Tres semanas después, retumbaron en el castillo de Lynmouth los gritos enfurecidos de su propietaria. Los sirvientes, que nunca habían visto a la hermosa condesa en medio de un ataque de temperamento irlandés, se preguntaban adonde huir. Daisy, que estaba en el ojo de la tormenta, envió a un sirviente a Wren Court para avisar a Robert Small. El capitán llegó enseguida y se apresuró a subir por las escaleras hacia los gritos y el ruido de porcelana rota.
Skye estaba en el centro de la antecámara, rodeada de cristales y trozos de jarrones. Tenía el cabello negro suelto y enredado, y estaba vestida sólo con sus enaguas y una blusa corta de seda. Al ver a Robbie, rompió a llorar y se arrojó en sus brazos. El la sostuvo y le murmuró algo para tranquilizarla. Después, sin soltarla todavía, le preguntó:
– ¡Qué sucede, Skye? No puedo ayudarte a menos que sepa lo que está pasando.

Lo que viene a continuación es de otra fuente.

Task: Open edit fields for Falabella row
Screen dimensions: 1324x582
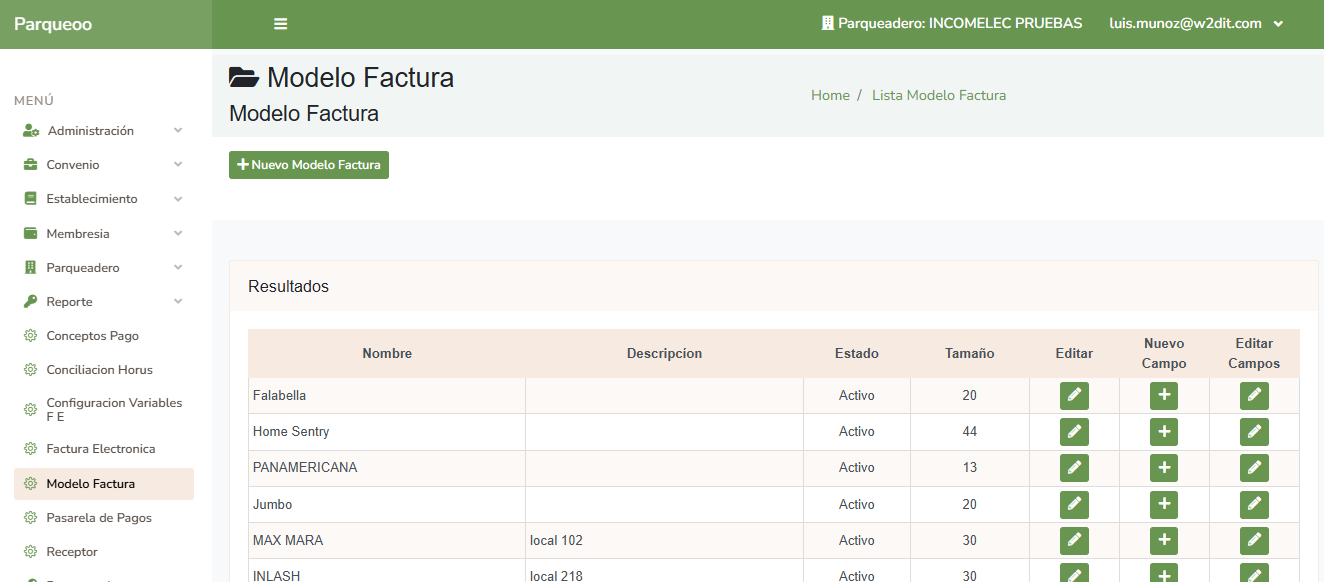Action: [1253, 396]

– Es culpa tuya, Robbie. ¡Toda tuya! ¡Todos vosotros me metisteis en esto! Todos. Tú y Adam y Cecily, insistiendo en que me casara para protegerme. Mira lo que habéis logrado.

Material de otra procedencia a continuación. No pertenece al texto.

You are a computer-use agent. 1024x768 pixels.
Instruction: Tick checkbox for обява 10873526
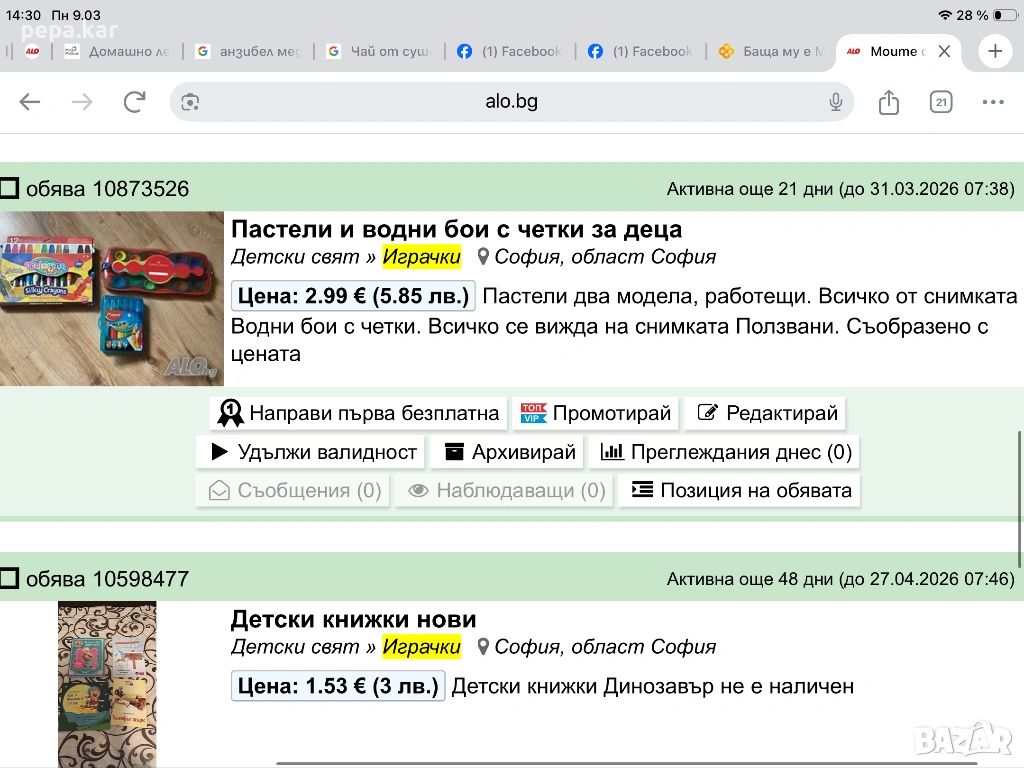(x=10, y=189)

Él la separó un poco para mirarla.
– ¿Qué fue lo que hicimos?
– ¿Qué hicisteis? -exclamó ella, y el tono de su voz volvió a elevarse-. ¡Te voy a decir lo que hicisteis! Ese diablo que se dice mi tío, ese santo hombre de la Iglesia al que pediste que me buscara marido, ese bastardo del infierno me ha casado por poderes. Haré que lo anulen. No voy a casarme sin dar antes mi consentimiento.

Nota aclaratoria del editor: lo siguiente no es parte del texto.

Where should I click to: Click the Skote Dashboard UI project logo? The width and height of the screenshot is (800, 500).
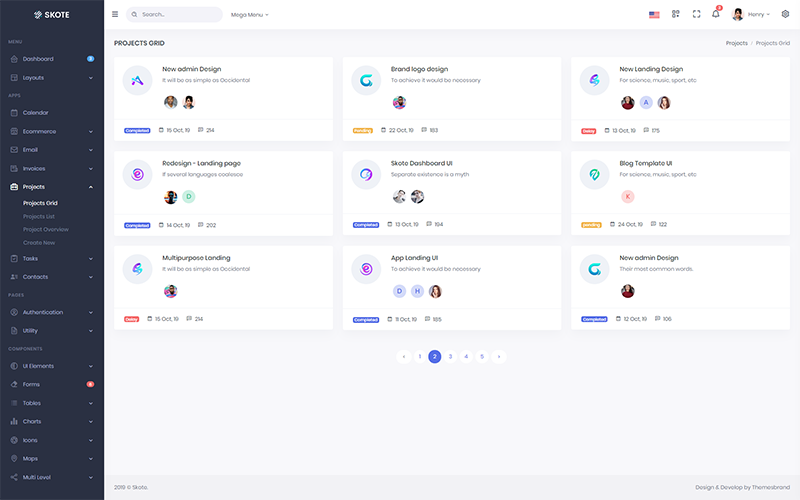coord(366,174)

Robbie no sabía si reírse o llorar. Estaba sorprendido por lo que había hecho Seamus O'Malley y se preguntaba las razones de su prisa. Mientras Skye seguía dando vueltas por la habitación y murmurando entre dientes, Daisy reclamó la atención del capitán desde la puerta y le entregó una nota. Robbie la abrió y empezó a leerla. Pronto sintió genuina admiración por la forma en que el mayor de los O'Malley se había aprovechado de su sobrina.
«Me alegra -decía el obispo en su carta- que hayas tomado el camino sensato y hayas decidido casarte de nuevo. He elegido a Niall, lord Burke. Tu boda se celebrará por poderes el tres de febrero de este año y yo te representaré. Tu esposo se reunirá contigo en Inglaterra de inmediato. No tengo que aclararte que el MacWilliam está encantado con la idea, al igual que yo.» La carta seguía con otros asuntos y terminaba con el deseo del obispo de que la unión diera frutos muy pronto. Adjuntaba también el contrato de matrimonio y Robbie se sintió satisfecho al comprobar que Seamus había tenido buen cuidado de que la riqueza de su sobrina siguiera en sus manos. Sí, el tío irlandés había hecho un excelente trabajo.